The May Warrants are exercisable, at any time, following the date the May Warrants are issued, at a price of $1.40 per share, subject to adjustment, and expire three years from the date of issuance. The holders may, subject to certain limitations, exercise the May Warrants on a cashless basis. The Company is prohibited from effecting an exercise of any May Warrant to the extent that, as a result of any such exercise, the holder would beneficially own more than 4.99% of the number of shares of common stock outstanding immediately after giving effect to the issuance of shares of common stock upon exercise of such May Warrant, which beneficial ownership limitation may be increased by the holder up to, but not exceeding, 9.99%.  In addition, since the May Private Placement was undertaken pursuant to the stockholder approval previously received, pursuant to which the maximum number of securities approved for issuance was 5,000,000, the May Warrants also include a provision that prevent their full exercise unless and until further stockholder approval is received to exceed such issuance amount.  The May Warrants are also subject to certain adjustments upon certain actions by the Company as outlined in the May Warrants.
 
The offering was made pursuant to an exemption from registration under Section 4(a)(2) of the Securities Act of 1933, as amended (the “Securities Act”).  On the May Closing Date the Company entered into separate registration rights agreements (the “May Registration Rights Agreement”) with each of the May Investors, pursuant to which the Company will undertake to file a registration statement to register the Shares and the common stock issuable upon the conversion of the Series C Preferred Shares, within thirty days following the May Closing Date, to cause such registration statement to be declared effective by the Securities and Exchange Commission within ninety days of the filing day and to maintain the effectiveness of the registration statement until all of such shares of common stock have been sold or are otherwise able to be sold pursuant to Rule 144.  In the event the Company fails to file, or obtain effectiveness of, such registration statement with the given period of time, the Company will be obligated to pay liquidated damages to the May Investors for every thirty days during which such filing is not made and/or effectiveness obtained, such fee being subject to certain exceptions.
 
The proceeds of the May Private Placement were deposited into an escrow account (the “May Escrow Amount”) with Signature Bank, as escrow agent (the “May Escrow Agent”) pursuant to an escrow agreement (the “May Escrow Agreement”), entered into by and between the Company, the lead investor (as defined in the May Subscription Agreements) and the May Escrow Agent, and certificates representing the May Warrants and a record of the Shares and Series C Preferred Shares, sold in the May Private Placement were deposited and recorded with the Company’s corporate secretary (the “May Securities Escrow Agent”) to be held in escrow.

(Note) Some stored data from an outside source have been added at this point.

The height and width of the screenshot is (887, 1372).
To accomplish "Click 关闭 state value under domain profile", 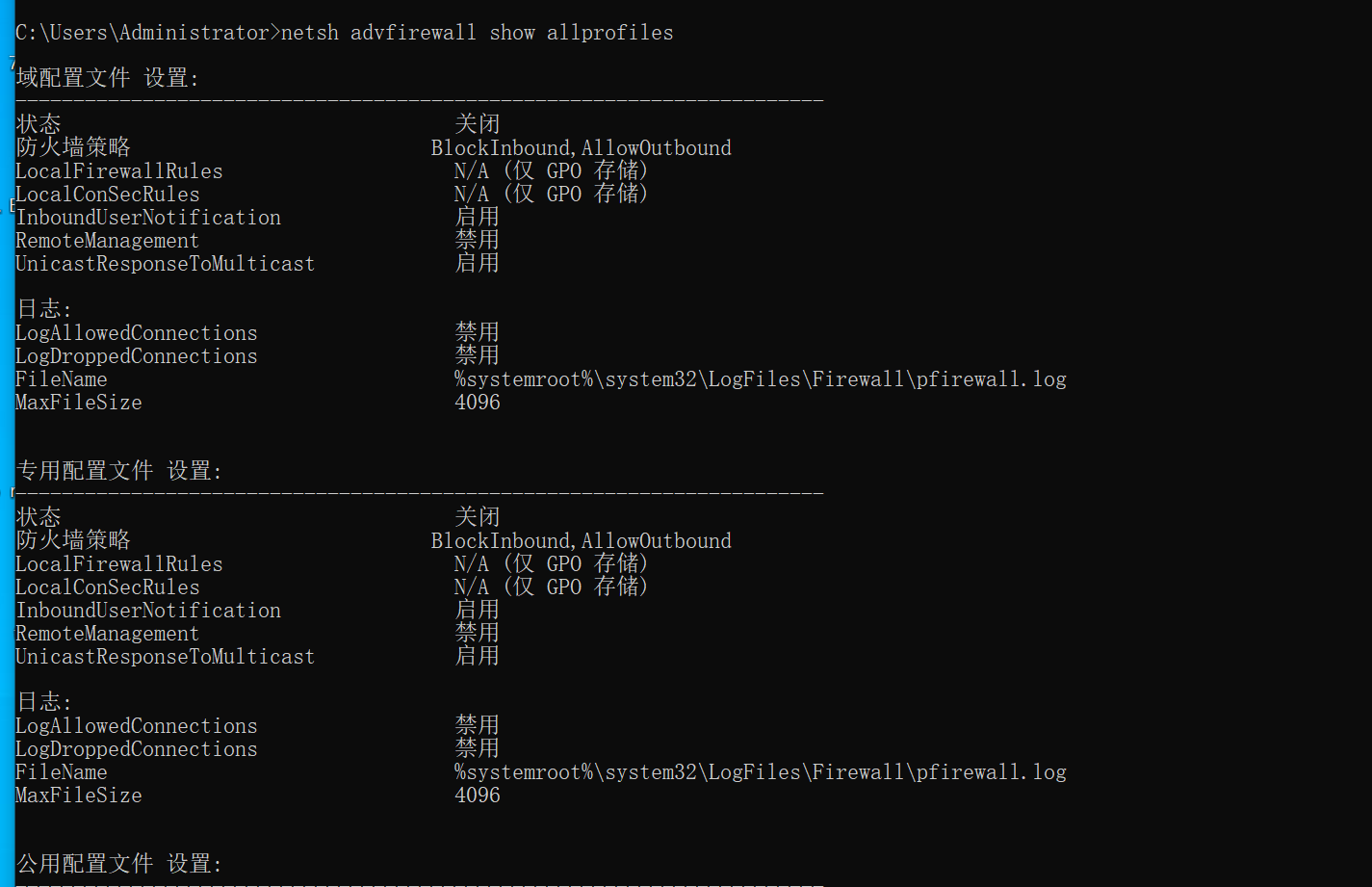I will pos(478,124).
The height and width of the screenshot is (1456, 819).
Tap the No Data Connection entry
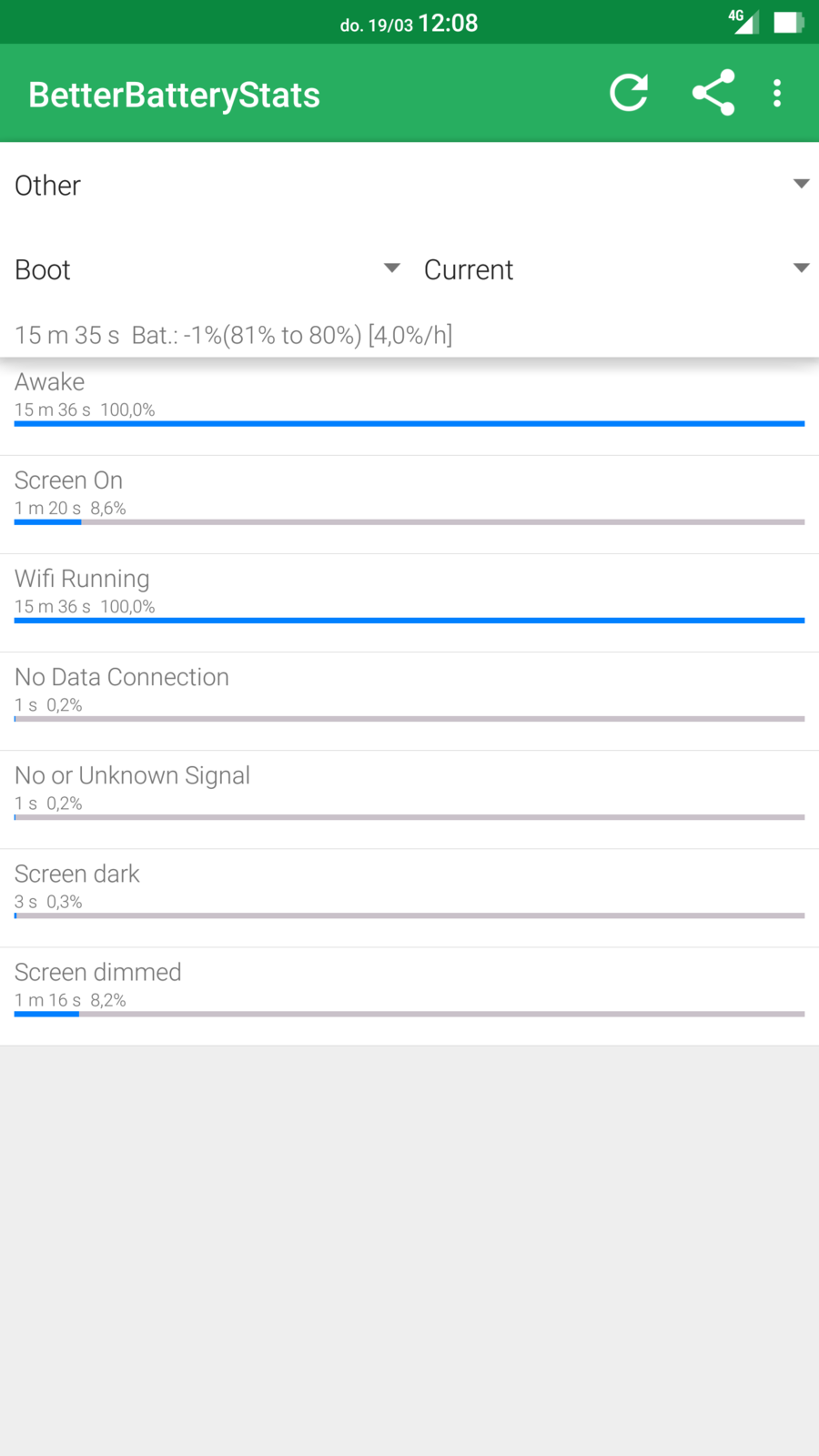[x=410, y=689]
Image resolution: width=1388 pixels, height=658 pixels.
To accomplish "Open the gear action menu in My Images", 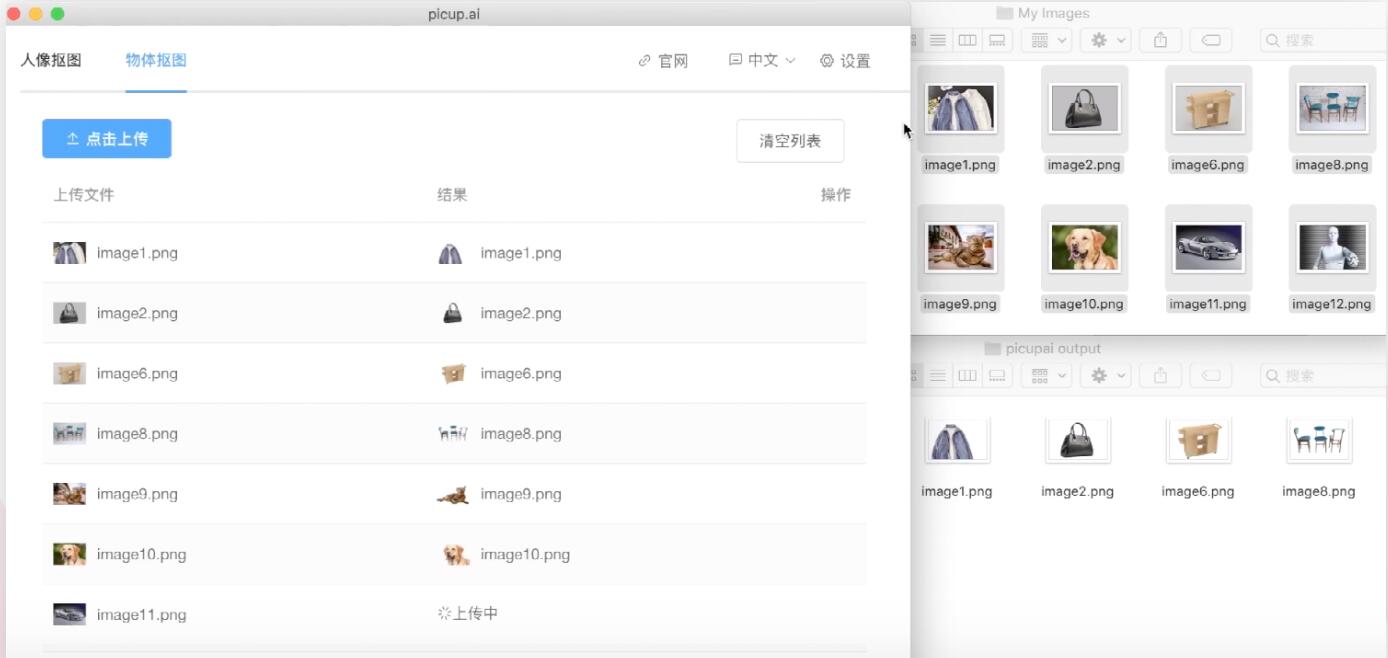I will click(1109, 40).
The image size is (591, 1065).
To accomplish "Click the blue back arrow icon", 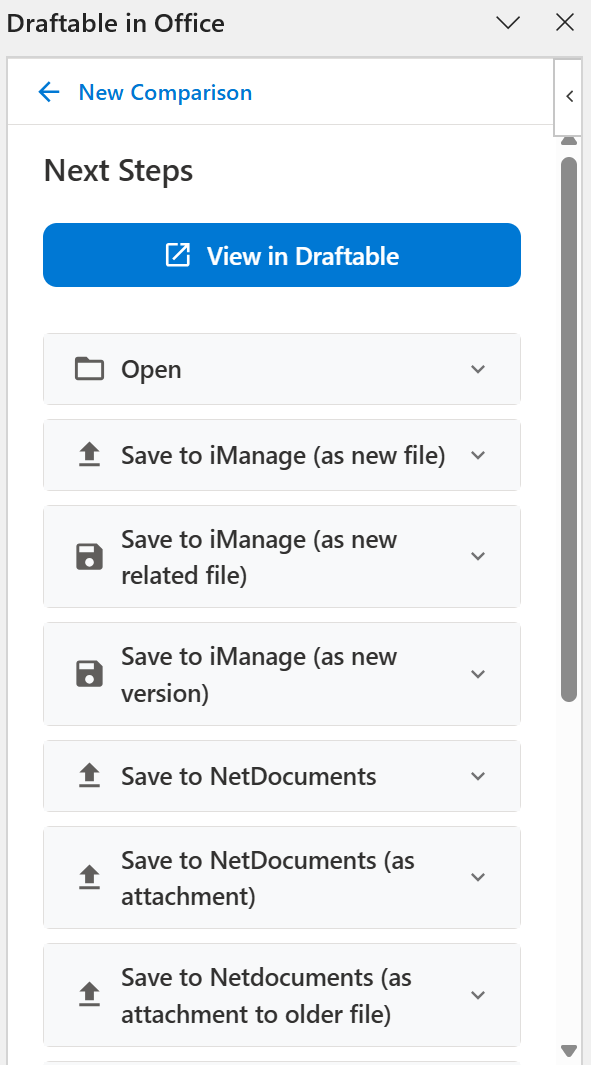I will coord(49,91).

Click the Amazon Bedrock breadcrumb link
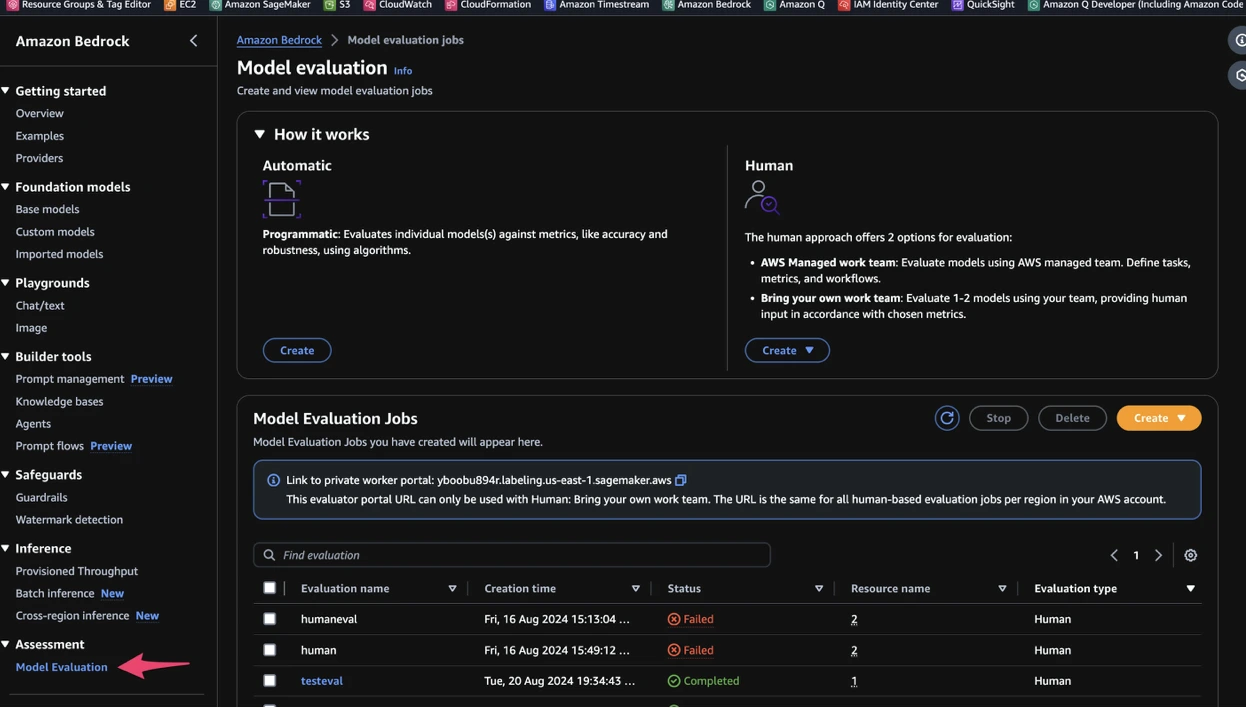click(279, 40)
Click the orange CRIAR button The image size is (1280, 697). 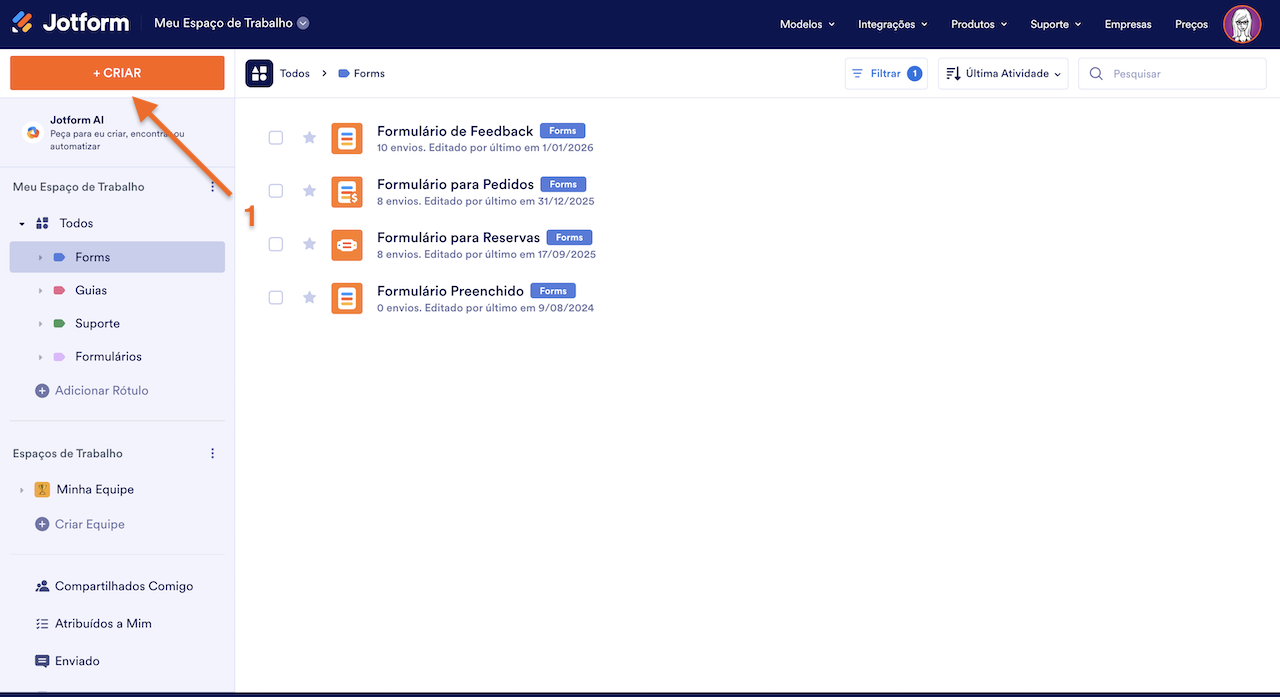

On the May Closing Date, twenty percent (20%) of the May Escrow Amount ($1,010) was released by the May Escrow Agent to the Company in exchange for the release of twenty percent (20%) of May Units by the May Securities Escrow Agent to the May Investors.  Following the May Closing Date, in one or multiple tranches, the remaining eighty percent (80%) of the May Escrow Amount ($4,040) will be released by the May Escrow Agent to the Company and the corresponding percentage of May Units shall be released to the May Investors, provided that, either, (i) the lead investor has approved the release or (ii) the Company has satisfied certain conditions precedent as described in the May Subscription Agreements.